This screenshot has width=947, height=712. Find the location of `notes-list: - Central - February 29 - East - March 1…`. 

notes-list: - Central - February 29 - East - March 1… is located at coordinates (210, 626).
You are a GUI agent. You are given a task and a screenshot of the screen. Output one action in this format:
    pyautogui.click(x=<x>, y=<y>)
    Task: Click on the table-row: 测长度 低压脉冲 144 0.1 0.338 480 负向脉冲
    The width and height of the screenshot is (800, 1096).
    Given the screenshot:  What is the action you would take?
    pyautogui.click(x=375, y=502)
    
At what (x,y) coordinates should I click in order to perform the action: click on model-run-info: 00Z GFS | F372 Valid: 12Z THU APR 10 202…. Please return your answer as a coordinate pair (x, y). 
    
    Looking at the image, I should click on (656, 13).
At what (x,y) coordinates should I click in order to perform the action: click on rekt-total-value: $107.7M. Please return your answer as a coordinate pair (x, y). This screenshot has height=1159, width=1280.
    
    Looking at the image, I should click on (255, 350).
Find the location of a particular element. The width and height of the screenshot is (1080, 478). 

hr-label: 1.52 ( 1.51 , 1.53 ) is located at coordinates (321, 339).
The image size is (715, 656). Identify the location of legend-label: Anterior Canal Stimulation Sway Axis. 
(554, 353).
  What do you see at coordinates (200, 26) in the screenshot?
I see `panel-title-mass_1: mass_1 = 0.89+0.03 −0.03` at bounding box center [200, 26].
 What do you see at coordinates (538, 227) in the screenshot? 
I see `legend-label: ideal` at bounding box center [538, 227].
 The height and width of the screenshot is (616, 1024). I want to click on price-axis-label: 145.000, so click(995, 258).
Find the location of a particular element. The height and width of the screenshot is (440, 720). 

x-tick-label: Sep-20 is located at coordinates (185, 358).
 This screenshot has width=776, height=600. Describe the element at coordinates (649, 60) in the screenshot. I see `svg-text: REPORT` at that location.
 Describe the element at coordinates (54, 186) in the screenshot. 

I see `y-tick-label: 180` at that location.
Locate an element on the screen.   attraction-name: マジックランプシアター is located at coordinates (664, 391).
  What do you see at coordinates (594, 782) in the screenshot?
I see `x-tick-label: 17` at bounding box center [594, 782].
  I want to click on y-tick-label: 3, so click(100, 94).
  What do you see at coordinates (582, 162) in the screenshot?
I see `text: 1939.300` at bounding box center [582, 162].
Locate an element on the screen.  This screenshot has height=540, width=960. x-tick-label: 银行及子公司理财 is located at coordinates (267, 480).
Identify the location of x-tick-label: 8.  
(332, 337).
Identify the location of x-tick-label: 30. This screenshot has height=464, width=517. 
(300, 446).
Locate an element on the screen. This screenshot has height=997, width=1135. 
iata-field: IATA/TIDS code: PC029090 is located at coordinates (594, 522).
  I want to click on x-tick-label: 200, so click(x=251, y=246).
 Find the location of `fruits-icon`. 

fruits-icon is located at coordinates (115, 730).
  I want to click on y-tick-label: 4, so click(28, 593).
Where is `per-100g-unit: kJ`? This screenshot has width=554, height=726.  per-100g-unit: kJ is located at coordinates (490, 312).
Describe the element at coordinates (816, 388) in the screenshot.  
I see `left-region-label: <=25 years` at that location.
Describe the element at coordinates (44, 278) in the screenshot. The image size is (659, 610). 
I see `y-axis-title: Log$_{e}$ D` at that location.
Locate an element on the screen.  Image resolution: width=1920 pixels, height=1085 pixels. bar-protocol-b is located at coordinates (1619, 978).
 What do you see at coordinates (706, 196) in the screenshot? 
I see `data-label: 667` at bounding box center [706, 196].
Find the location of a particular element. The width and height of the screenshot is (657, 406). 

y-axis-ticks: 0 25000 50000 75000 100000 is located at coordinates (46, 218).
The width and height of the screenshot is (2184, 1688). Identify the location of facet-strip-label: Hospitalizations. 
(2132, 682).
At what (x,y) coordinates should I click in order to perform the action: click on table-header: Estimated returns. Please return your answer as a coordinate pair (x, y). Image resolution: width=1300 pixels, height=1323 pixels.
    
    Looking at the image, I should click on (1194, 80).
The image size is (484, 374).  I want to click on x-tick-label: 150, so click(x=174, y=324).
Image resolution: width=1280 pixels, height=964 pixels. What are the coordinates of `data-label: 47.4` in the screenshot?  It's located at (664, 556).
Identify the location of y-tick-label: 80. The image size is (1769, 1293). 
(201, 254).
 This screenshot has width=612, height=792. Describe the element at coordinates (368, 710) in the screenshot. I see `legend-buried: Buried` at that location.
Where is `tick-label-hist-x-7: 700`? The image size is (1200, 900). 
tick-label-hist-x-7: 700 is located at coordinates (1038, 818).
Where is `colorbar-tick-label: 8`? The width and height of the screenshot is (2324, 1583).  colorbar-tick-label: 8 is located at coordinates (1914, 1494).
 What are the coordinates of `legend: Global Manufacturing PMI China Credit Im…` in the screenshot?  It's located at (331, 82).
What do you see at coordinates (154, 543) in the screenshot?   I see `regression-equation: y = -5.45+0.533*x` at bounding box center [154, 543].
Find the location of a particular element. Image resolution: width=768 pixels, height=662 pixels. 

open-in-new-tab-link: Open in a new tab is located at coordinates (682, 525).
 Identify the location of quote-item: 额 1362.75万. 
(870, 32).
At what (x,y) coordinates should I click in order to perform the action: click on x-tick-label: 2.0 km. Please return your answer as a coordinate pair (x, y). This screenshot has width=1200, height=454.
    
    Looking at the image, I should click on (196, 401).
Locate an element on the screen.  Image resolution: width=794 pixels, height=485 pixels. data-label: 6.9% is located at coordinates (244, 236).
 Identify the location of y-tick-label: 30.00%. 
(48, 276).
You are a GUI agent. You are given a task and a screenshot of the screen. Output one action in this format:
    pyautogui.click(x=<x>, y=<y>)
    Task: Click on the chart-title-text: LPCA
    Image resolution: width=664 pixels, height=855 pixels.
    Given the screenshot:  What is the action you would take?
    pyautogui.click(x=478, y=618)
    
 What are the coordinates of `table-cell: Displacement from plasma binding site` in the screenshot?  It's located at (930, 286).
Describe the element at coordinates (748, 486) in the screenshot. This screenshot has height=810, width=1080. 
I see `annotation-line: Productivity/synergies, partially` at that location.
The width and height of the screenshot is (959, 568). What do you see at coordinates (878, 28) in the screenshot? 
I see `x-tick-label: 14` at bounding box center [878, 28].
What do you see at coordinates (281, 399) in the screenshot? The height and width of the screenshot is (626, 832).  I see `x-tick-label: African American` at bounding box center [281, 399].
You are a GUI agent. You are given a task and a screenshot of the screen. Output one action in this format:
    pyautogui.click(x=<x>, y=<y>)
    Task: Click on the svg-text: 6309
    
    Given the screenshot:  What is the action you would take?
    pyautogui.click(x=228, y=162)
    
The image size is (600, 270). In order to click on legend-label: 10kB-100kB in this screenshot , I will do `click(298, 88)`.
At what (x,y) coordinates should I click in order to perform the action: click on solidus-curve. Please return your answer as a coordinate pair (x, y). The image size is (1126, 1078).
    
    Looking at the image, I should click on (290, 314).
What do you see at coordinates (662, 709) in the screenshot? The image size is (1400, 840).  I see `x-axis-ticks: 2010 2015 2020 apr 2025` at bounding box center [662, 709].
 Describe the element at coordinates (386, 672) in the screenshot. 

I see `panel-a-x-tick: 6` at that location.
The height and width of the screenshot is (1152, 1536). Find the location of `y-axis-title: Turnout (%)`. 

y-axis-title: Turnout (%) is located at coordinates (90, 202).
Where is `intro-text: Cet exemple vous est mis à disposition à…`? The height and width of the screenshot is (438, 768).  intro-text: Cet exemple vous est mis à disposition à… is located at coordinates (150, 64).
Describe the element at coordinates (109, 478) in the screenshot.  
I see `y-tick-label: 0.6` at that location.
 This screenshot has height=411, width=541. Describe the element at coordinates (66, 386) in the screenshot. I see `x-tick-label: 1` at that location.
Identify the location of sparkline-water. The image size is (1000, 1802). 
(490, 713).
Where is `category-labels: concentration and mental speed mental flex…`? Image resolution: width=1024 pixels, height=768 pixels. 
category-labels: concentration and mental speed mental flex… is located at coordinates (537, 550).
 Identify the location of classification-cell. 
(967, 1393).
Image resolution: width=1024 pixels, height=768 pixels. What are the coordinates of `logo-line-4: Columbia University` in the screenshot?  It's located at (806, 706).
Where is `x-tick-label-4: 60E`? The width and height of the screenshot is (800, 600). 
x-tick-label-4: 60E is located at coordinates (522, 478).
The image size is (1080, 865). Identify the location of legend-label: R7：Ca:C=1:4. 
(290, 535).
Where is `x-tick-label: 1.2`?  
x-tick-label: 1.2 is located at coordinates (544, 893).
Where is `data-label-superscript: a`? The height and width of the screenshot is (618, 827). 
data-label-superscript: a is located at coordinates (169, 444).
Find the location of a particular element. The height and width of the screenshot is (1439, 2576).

## Instruction
Render the stretch from the line containing "Identify the location of y-tick-label: 30.00%." through the line containing "at (930, 286)." as a numbered list, one line per item, leaving out blank lines.

## Output for this exercise
1.  Identify the location of y-tick-label: 30.00%. 
2. (48, 276).
3. You are a GUI agent. You are given a task and a screenshot of the screen. Output one action in this format:
4.     pyautogui.click(x=<x>, y=<y>)
5.     Task: Click on the chart-title-text: LPCA
6.     Image resolution: width=664 pixels, height=855 pixels.
7.     Given the screenshot:  What is the action you would take?
8.     pyautogui.click(x=478, y=618)
9.  What are the coordinates of `table-cell: Displacement from plasma binding site` in the screenshot?  It's located at (930, 286).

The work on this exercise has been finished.